BEGIN SOURCE DATA
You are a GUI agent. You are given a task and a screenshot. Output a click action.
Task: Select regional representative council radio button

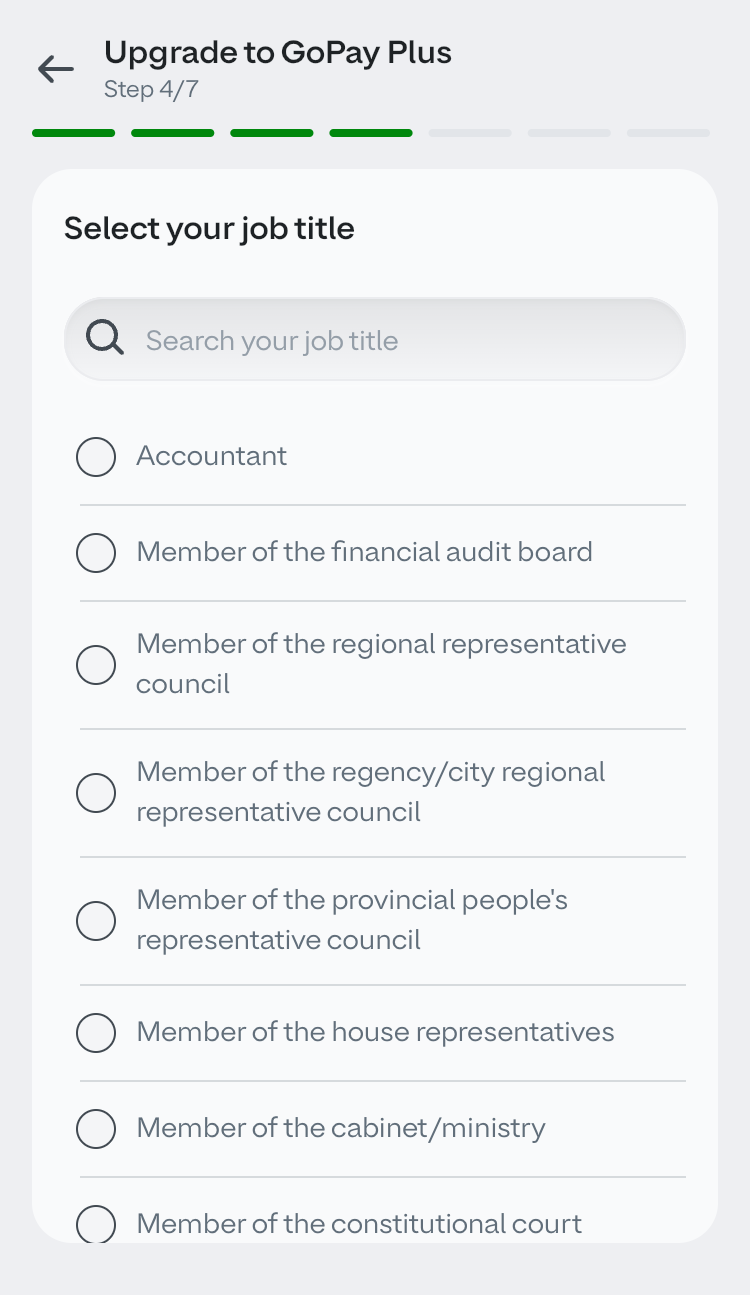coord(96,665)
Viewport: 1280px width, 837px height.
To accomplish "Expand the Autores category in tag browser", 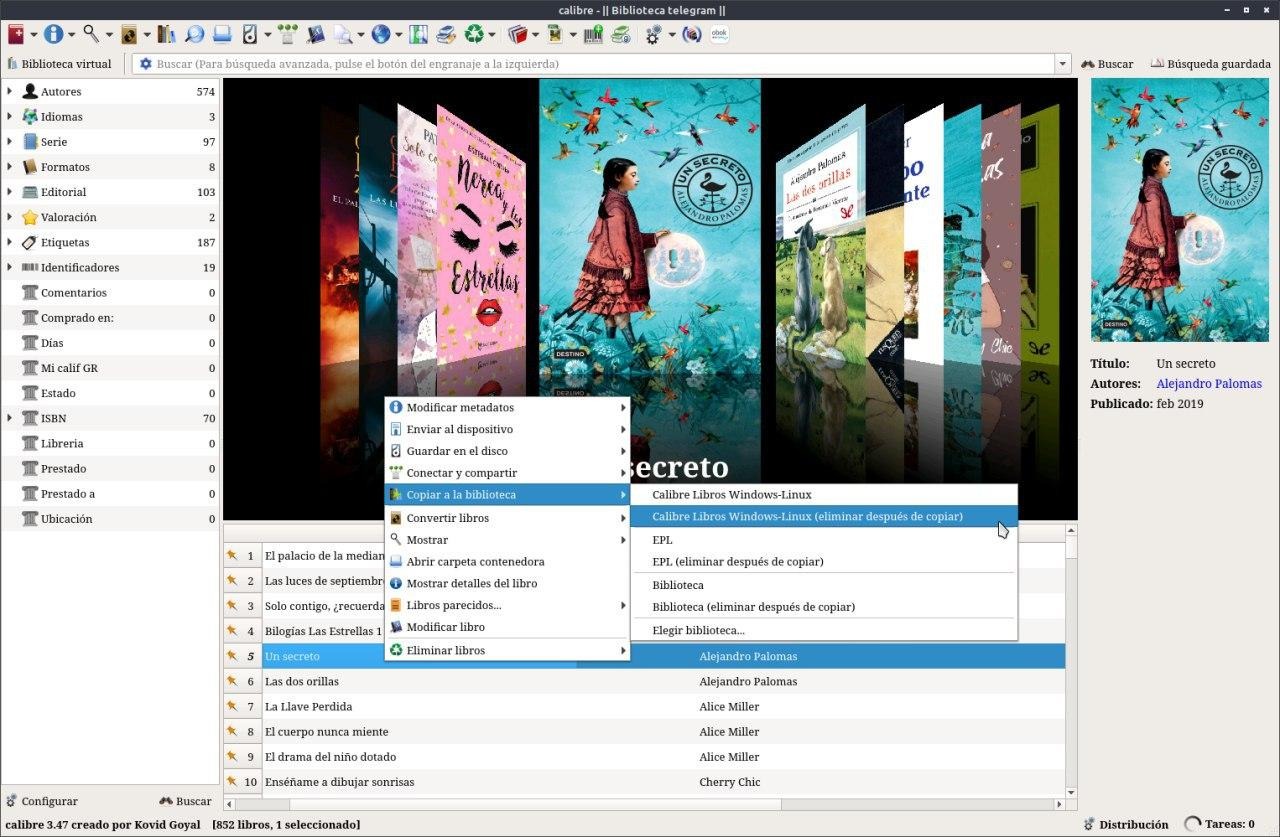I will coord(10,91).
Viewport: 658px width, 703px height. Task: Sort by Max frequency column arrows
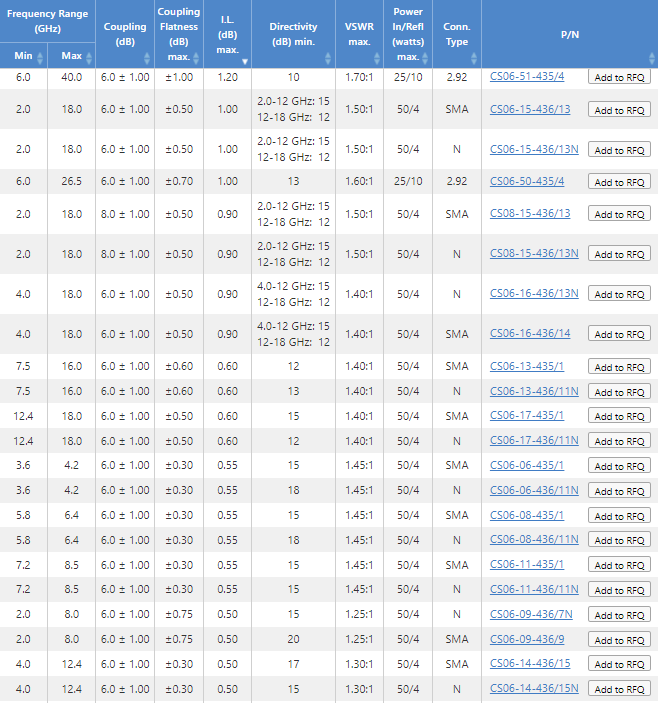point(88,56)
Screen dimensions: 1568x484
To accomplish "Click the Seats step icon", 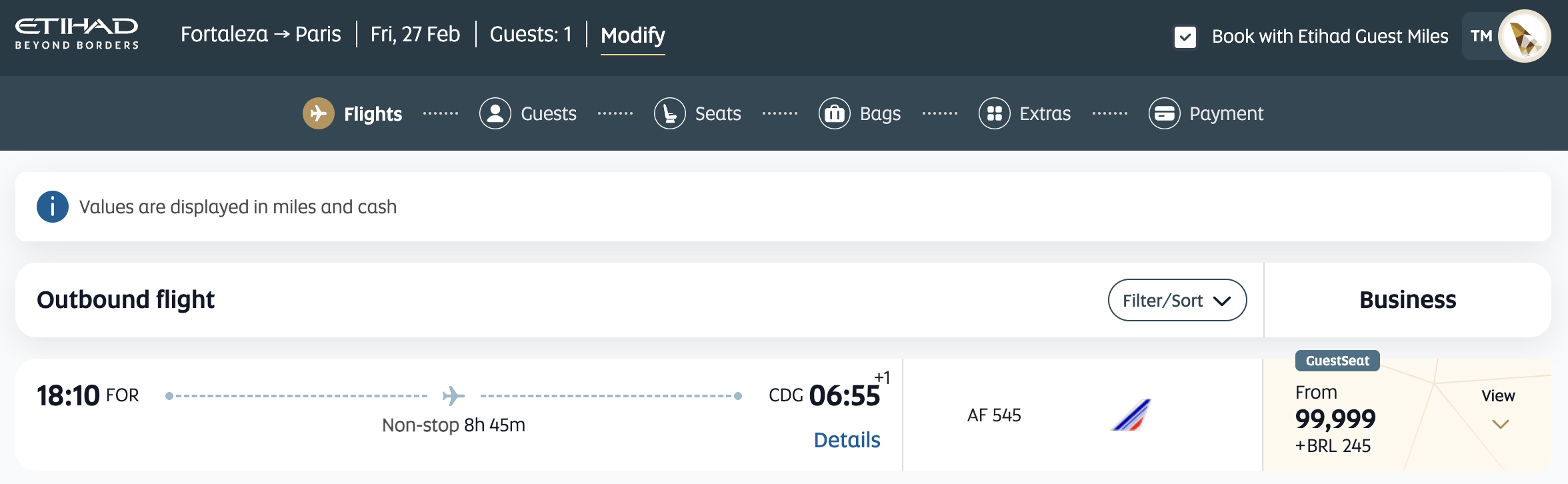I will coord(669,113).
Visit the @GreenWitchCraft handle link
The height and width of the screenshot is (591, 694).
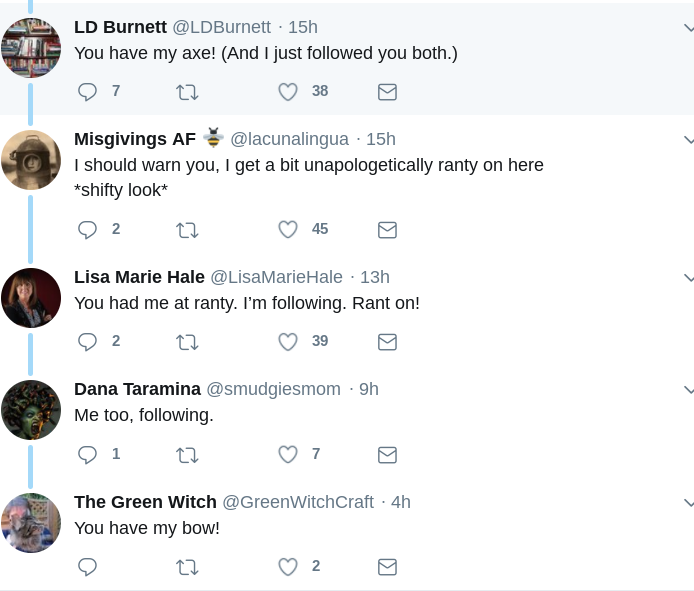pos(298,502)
END SOURCE DATA
ASSIGNMENT: Here the job is to retype exactly the lines that start at the one containing "Visit the @GreenWitchCraft handle link" and run through the end of the records above, leaving out pictures.

RESULT FOR THIS TASK:
Visit the @GreenWitchCraft handle link
The height and width of the screenshot is (591, 694).
pos(298,502)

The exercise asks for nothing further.